Mass spectrometric analysis of posttranslational modifications of a carrot extracellular glycoprotein.

Abstract

Expression of extracellular dermal glycoprotein (EDGP) is induced by biotic or abiotic stress. The amino acid sequence alignment showed that EDGP shared significant homology with proteins from legumes, tomato, Arabidopsis, wheat, and cotton. These proteins are involved in signal transduction or stress response systems. Most of the Cys residues in these proteins are conserved, suggesting that they share similar tertiary structures. Surface plasmon resonance (SPR) analysis shows that EDGP binds a soybean 4-kDa hormone-like peptide (4-kDa peptide) in vitro and reduction of EDGP decreased significantly the binding activity, implying that posttranslational modifications are important for its function.

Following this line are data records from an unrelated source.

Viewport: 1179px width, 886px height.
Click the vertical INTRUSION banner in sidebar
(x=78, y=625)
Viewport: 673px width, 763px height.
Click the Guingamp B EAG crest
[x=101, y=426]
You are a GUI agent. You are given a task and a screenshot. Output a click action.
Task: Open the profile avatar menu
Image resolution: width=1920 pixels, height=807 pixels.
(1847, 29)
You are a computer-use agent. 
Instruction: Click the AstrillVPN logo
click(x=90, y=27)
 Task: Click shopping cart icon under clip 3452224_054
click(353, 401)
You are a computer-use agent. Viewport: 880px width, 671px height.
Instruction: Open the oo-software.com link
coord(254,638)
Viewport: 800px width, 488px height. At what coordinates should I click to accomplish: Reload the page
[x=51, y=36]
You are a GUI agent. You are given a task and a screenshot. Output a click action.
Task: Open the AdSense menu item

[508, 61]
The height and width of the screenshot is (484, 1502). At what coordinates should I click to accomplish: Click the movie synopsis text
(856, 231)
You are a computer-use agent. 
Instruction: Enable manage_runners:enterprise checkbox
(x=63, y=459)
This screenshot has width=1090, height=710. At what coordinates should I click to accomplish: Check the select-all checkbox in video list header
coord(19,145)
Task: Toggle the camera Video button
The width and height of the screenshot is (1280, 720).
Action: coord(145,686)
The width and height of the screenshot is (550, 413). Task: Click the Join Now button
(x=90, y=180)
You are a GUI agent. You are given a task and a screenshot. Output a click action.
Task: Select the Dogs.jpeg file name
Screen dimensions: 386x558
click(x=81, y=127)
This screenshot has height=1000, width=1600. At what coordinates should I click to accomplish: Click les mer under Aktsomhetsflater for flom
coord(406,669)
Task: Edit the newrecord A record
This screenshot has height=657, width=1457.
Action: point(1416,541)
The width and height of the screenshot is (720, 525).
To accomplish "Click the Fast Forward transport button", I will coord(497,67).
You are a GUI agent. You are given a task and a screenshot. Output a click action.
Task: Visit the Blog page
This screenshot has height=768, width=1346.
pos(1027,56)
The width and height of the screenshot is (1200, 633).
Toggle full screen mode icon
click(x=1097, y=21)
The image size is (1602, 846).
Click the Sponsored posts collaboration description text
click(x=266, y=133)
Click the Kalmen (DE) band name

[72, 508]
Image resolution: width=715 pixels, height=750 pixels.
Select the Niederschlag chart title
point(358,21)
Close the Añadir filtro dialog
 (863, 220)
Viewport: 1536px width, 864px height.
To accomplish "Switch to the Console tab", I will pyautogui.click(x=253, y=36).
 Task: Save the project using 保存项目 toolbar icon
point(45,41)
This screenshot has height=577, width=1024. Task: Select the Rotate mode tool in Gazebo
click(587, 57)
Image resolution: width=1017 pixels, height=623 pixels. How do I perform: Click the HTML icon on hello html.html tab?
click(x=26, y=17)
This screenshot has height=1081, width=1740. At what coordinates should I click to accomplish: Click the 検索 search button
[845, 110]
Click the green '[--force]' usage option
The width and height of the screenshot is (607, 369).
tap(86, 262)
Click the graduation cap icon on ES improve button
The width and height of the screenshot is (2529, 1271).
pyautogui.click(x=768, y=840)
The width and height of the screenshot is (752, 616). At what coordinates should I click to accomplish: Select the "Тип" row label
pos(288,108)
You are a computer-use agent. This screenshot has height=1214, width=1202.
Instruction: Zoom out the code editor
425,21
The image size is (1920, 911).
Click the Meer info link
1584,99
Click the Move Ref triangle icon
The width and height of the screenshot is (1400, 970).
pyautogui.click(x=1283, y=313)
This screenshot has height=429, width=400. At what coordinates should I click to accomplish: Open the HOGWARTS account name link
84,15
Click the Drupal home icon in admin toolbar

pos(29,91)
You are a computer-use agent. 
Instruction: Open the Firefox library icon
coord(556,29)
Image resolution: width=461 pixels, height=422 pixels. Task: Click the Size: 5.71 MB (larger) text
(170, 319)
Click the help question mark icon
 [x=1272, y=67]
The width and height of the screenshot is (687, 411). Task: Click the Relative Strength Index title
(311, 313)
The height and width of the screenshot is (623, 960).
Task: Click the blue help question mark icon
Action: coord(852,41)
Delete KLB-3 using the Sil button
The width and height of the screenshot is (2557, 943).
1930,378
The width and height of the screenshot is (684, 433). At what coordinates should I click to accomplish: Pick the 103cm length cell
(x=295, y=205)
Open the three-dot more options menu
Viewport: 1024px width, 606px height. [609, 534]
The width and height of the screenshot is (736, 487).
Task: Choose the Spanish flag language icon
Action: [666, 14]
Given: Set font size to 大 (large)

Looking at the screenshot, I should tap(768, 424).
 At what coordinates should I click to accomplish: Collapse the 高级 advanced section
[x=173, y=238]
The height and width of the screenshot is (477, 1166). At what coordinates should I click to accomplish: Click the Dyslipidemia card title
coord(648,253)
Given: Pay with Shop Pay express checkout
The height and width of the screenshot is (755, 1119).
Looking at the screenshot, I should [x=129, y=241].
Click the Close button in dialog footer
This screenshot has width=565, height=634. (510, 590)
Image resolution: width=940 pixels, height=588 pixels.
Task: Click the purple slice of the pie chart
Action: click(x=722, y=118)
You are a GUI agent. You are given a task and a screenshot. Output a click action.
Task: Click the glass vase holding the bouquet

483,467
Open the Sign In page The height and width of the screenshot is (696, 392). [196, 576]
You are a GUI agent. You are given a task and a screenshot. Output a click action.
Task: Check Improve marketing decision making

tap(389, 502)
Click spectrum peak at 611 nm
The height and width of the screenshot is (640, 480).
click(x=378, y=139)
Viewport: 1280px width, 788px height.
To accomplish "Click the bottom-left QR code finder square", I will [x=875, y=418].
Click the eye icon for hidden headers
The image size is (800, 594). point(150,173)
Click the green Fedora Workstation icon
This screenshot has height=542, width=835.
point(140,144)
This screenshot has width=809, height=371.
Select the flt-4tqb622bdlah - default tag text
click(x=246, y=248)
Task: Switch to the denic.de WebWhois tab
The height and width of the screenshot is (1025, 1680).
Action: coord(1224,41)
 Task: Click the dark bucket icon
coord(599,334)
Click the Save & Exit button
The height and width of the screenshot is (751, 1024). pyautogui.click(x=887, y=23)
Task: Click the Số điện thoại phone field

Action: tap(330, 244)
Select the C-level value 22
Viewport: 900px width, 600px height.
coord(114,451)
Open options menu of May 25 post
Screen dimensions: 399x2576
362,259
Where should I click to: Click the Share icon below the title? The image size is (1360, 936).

Therefore, we investigated the posttranslational modifications in EDGP using mass spectrometry. As the result, six disulfide bonds in EDGP were identified: Cys(70)-Cys(158), Cys(84)-Cys(89), Cys(97)-Cys(113), Cys(100)-Cys(108), Cys(201)-Cys(426), and Cys(332)-Cys(378). In addition, the N-terminal glutamine was cyclized into pyroglutamic acid. All four putative glycosylation sites were occupied by N-linked glycans, which have similar masses of m/z 1171. Finally, measuring the mass of the native protein showed that the posttranslational modifications of EDGP (pI 9.5) involved only disulfide bonds, N-terminal modification, and glycosylation.